The Biblical descriptions of the Temple are presented in very literal language and it can be difficult to find personal meaning in the long passages that occur throughout Exodus and Leviticus. This midrash is a very helpful meditational tool, as we will see later.

Although it might be tempting to think, ‘The Temple has been destroyed and now we can focus on restoring and repairing it through physical meditation’, that would missing the point. This a period of low spiritual energy which is deliberately focused on mourning and loss, and depressing though it might be, it isn’t a time for rebuilding. The nine days represent the first phase of mourning where people are supposed to remember what they have lost and heighten their sensitivity towards it, but not actually fix the problem. Healing comes later, but now is the time for sitting with the discomfort and remembering that we are not complete without the Temple.

Imperfect bodies

One of the beautiful things about practicing yoga is that you do not have to ‘get it right’ or have the perfect body. Although some practitioners might have an incredible backbend – see the pictures in Iyengar’s Light on Yoga as an example – they too can always deepen their postures. Yoga is a continual sense of becoming. It is exceptionally rare, if not completely impossible, to find someone who does not feel that they could improve their asana [posture] practice if their body was a little bit different. If only I had a more flexible lumber spine for improving my backbend. If only I had stronger arms for balancing in the crow. If only my hips were looser so that I could improve my lotus. You hear these words so often after classes, that I’m surprised there isn’t a word in Sanskrit for kvetching.

Bibliyoga toolkit

One thing we can do during the nine days and Tisha B’Av is to experience a yoga practice where we hold postures and really draw our awareness to our own physical limitations. Just as the Temple isn’t whole, there are parts of our bodies which don’t function the way we would like, and may be a source of pain or discomfort. Although yoga should never be painful, it can be a way of exploring our physical limits.

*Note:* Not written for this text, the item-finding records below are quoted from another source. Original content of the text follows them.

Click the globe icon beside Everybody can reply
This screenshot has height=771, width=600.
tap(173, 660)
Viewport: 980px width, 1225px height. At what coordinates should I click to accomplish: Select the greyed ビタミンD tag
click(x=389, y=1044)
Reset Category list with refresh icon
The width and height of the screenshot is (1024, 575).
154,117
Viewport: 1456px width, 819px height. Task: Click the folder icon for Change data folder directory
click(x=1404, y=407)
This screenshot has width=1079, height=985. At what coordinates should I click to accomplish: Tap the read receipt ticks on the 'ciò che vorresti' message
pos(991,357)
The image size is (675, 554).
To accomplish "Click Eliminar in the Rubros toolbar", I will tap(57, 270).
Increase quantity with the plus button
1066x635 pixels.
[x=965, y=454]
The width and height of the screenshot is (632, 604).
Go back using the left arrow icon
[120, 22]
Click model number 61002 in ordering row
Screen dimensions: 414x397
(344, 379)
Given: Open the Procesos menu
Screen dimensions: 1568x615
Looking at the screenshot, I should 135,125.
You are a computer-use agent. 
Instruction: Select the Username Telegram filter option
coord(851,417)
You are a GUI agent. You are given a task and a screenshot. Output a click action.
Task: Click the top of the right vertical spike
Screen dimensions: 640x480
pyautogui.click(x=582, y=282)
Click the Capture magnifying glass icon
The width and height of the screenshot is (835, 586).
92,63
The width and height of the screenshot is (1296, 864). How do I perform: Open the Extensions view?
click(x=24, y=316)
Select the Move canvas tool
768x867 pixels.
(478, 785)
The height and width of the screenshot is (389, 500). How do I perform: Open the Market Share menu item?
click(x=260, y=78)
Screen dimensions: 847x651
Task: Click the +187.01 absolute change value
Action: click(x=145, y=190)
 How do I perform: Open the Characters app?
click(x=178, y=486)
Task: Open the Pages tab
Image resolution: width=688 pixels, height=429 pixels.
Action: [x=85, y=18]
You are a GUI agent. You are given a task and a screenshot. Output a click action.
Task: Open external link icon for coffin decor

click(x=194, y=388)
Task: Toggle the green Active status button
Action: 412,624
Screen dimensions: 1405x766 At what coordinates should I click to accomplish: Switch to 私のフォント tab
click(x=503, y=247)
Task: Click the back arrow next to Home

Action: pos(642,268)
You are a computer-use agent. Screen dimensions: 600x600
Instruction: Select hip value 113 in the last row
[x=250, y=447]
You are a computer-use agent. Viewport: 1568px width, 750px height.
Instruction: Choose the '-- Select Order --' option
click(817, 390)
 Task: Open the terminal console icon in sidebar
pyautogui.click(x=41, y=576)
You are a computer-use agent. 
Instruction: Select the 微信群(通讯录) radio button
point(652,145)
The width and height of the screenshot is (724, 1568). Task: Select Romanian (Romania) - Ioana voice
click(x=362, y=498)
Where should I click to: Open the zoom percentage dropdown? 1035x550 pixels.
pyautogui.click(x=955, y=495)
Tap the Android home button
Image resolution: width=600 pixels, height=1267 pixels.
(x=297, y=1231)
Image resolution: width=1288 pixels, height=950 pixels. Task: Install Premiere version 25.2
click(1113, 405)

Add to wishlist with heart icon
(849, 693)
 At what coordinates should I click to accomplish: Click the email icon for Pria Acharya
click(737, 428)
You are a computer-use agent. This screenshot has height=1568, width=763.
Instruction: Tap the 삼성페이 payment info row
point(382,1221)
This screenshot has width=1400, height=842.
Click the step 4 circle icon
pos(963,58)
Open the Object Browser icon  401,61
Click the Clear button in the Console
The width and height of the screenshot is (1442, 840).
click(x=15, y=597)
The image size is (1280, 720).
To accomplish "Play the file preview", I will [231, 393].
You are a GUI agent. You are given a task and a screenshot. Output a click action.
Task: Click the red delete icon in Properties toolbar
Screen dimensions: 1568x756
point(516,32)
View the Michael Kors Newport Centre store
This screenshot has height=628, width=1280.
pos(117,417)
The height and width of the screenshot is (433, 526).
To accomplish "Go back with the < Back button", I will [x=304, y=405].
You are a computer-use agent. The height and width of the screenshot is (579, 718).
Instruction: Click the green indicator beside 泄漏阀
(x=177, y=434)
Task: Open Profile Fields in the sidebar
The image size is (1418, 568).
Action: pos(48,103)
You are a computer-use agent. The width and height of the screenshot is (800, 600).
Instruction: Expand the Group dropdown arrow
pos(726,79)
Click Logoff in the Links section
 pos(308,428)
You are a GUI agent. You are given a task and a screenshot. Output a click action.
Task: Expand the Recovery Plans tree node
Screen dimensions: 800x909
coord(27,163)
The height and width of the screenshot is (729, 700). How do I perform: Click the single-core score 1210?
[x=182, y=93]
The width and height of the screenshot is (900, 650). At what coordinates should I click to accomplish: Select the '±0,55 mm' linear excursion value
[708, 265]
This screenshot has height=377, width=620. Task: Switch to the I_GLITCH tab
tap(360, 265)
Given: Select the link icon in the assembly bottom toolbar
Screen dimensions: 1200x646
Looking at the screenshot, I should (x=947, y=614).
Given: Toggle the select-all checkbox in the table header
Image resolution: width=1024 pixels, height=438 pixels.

A good place to start is with some sitting postures, such as cross-legged, half-lotus or full lotus, and just holding the posture for as long as you can, drawing attention to your breath and deepening the posture as much as you are able to. Your spine doesn’t twist as much as you’d like? Good! Your shoulders are tighter than you’d like them? Great. Now is the time to hold an awareness of your limits, the feeling of being incomplete, and the fact that things are not as perfect as they could be.

We learned earlier that parts of the body represent areas in the Temple, and a key example is the Kadosh Kadoshim , the Holy of Holies. It was the area of the most intense spiritual connection and the place where the High Priest conversed with God on Yom Kippur . The Holy of Holies corresponds with our hearts, and every yogic posture is concerned with opening the heart space as we take deep, powerful breaths into our thoracic region, and down into our abdomen. As we go through sun salutes and lift our arms up into a high arch, we open the whole area around the heart and can focus on sharing both love and peace.

The Talmud teaches that the Temple was destroyed because of baseless hatred, when people were more obsessed with gratifying their own egos than with the welfare of their fellow humans. Our healing, when it eventually comes, will be achieved through boundless love. We can now practice our yoga and meditate on the fact that we are incomplete, remembering the Hasidic saying said that ‘there is nothing so whole as a broken heart’.

Wishing you a meaningful fast.

Marcus J Freed
Jerusalem, July 19, 2007

Yoga Postures for the Nine Days
Sit cross-legged for a minimum of twenty breaths or two minutes.
Sun salutes (focusing on opening the heart as you hold the high arch).
Bridge and backbends (again, opening out the rib cage).
Savasana/corpse posture (keep breathing throughout).